[lxc-devel] [PATCH] Update CentOS and Fedora templates to support archtectures option.
Stéphane Graber
stgraber at ubuntu.com
Fri Jan 24 16:46:09 UTC 2014
On Thu, Jan 23, 2014 at 03:58:16PM -0500, Michael H. Warfield wrote:
> Update CentOS and Fedora templates to support archtecture option.
>
> Added code to the CentOS and Fedora templates so that x86 32 bit containers
> may be built on x86_64 platforms. Like archectectures may also be trivially
> used as well.
>
> Option added is "-a {arch}".
>
> Additionally cleaned up some bash specific logic.
>
> Signed-off-by: Michael H. Warfield <mhw at WittsEnd.com>
One comment below.
> ---
> templates/lxc-centos.in | 86 +++++++++++++++++++++++++--------------
> templates/lxc-fedora.in | 104 ++++++++++++++++++++++++++++++++++--------------
> 2 files changed, 131 insertions(+), 59 deletions(-)
>
> diff --git a/templates/lxc-centos.in b/templates/lxc-centos.in
> index 82dc651..18f4e33 100644
> --- a/templates/lxc-centos.in
> +++ b/templates/lxc-centos.in
> @@ -27,8 +27,6 @@
> # Foundation, Inc., 59 Temple Place, Suite 330, Boston, MA 02111-1307 USA
>
> #Configurations
> -arch=$(arch)
> -cache_base=@LOCALSTATEDIR@/cache/lxc/centos/$arch
> default_path=@LXCPATH@
>
> # Some combinations of the tunning knobs below do not exactly make sense.
> @@ -134,22 +132,6 @@ then
> fi
> fi
>
> -# Map a few architectures to their generic Centos repository archs.
> -#
> -# CentOS currently doesn't support ARM but it's copied here from
> -# the Fedora template for completeness and that it will in the future.
> -#
> -# The two ARM archs are a bit of a guesstimate for the v5 and v6
> -# archs. V6 should have hardware floating point (Rasberry Pi).

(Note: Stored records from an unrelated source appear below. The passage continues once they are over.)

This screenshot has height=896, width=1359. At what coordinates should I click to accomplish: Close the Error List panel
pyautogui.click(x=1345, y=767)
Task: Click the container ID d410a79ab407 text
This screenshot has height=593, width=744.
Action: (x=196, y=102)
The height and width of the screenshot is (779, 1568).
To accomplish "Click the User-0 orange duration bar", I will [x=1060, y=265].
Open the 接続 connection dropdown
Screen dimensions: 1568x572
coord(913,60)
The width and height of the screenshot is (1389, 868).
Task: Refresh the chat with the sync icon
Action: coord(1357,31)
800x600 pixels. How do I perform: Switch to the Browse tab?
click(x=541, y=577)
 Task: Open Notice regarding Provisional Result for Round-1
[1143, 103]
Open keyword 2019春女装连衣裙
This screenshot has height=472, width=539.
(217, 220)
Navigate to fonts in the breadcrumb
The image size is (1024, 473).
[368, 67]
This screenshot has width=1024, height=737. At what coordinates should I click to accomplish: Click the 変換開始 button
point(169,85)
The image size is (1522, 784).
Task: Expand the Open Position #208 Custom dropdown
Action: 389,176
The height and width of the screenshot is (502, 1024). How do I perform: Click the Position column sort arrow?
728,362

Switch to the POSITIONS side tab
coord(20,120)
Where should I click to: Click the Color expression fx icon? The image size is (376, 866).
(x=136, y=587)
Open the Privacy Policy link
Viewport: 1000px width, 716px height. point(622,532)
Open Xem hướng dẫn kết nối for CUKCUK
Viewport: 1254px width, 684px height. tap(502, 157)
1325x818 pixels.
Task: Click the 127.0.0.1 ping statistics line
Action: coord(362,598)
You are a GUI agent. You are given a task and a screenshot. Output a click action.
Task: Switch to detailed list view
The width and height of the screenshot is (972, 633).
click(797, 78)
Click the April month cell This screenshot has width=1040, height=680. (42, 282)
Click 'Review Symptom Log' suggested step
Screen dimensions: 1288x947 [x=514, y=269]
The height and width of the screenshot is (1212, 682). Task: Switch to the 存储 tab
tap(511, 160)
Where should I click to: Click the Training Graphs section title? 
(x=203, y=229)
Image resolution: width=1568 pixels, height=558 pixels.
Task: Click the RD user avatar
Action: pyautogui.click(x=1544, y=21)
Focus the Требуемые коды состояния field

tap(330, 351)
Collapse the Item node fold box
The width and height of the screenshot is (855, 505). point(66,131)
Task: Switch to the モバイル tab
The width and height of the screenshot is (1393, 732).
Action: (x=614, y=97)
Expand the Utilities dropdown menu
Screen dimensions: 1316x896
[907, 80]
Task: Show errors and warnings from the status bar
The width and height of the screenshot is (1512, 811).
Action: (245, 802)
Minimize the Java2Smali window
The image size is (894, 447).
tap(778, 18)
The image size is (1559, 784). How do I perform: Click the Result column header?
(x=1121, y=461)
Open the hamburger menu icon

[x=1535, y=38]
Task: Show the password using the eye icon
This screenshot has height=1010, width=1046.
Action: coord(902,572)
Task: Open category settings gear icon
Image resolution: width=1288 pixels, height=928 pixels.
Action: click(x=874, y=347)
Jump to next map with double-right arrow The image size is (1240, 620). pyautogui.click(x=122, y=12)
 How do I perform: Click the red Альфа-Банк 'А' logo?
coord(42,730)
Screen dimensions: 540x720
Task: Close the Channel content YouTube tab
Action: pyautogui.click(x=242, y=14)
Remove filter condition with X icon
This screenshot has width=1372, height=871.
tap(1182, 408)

> -# The "arm" arch is safer (no hardware floating point). So
> -# there may be cases where we "get it wrong" for some v6 other
> -# than RPi.
> -case "$arch" in
> -i686) arch=i386 ;;
> -armv3l|armv4l|armv5l) arch=arm ;;
> -armv6l|armv7l|armv8l) arch=armhfp ;;
> -esac
> -
> force_mknod()
> {
> # delete a device node if exists, and create a new one
> @@ -385,11 +367,11 @@ download_centos()
> cat <<EOF > $REPO_FILE
> [base]
> name=CentOS-$release - Base
> -mirrorlist=http://mirrorlist.centos.org/?release=$release&arch=$arch&repo=os
> +mirrorlist=http://mirrorlist.centos.org/?release=$release&arch=$basearch&repo=os
>
> [updates]
> name=CentOS-$release - Updates
> -mirrorlist=http://mirrorlist.centos.org/?release=$release&arch=$arch&repo=updates
> +mirrorlist=http://mirrorlist.centos.org/?release=$release&arch=$basearch&repo=updates
> EOF
>
> # create minimal device nodes, needed for "yum install" and "yum update" process
> @@ -519,8 +501,7 @@ install_centos()
>
> create_hwaddr()
> {
> - echo $(dd if=/dev/urandom bs=8 count=1 2>/dev/null | md5sum |
> - sed -e 's/\(..\)\(..\)\(..\)\(..\)\(..\).*/fe:\1:\2:\3:\4:\5/')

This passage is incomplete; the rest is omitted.